Learning Lives: Learning, Identity and Agency in the Life Course (2003 - 2007)

This project has now completed. Major outputs include:

 

People

Prof. Gert Biesta (University of Stirling)
Prof. John Field (University of Stirling)
Prof. Ivor Goodson (University of East Anglia)
Prof. Phil Hodkinson (University of Leeds)
Dr Flora Macleod (University of Exeter)

Initial Project Summary

Learning Lives was the first large-scale longitudinal study of its kind into the learning biographies of 150 adults aged between 25 and 65+. Through interviews, observation and documentation and by using a life-history approach the project traced and reconstructed the learning biographies of a wide range of different adults in different contexts and stages of their lives, both retrospectively and over a 30-month ‘real time’ period.
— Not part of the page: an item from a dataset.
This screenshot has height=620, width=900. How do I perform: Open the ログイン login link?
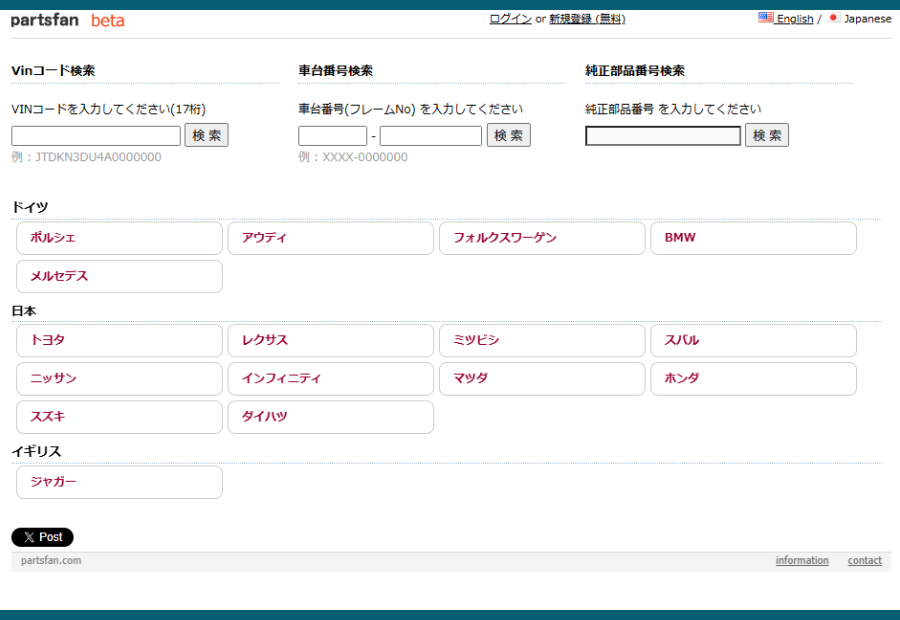[510, 19]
The life-history study was complemented by a longitudinal survey study over the same period.

The research focussed on the significance and impact of life course transitions upon learning, identity and agency. Key transitions include migration (travellers, international and intra-national migrants, asylum seekers), life, family and community transitions (individual, community and family support), age/stage transitions (careers guidance; adult education) and work transitions (redundancy; work based learning and trade union education).

Learning Lives aimed to provide an empirical informed understanding of the reality of learning throughout the lifespan from the point of view of those for whom learning does – or does not – matter. It aimed to deepen understanding of the complexities of learning throughout the lifecourse, with a focus on the relationships between learning, identity and agency. On the basis of this, the project identified, implemented and evaluated learning, teaching and guidance strategies for sustained positive impact upon learning opportunities, dispositions and practices and upon the empowerment of adults.

Learning Lives worked closely together with a range of different project partners in order to gain access to different contexts and to provide knowledge and understanding that will be of direct use for those engaged in the teaching, support and guidance of adults in different ages and stages of their lives. Project partners included the National Institute for Careers Education and Counseling, the Third Age Network and the Exeter Diocesan Board of Christian Care. The project also collaborated with the Learning and Skills Development Agency, the Scottish Further Education Unit, the Lifelong Learning Foundations and other organisations concerned with the formal and informal learning of adults.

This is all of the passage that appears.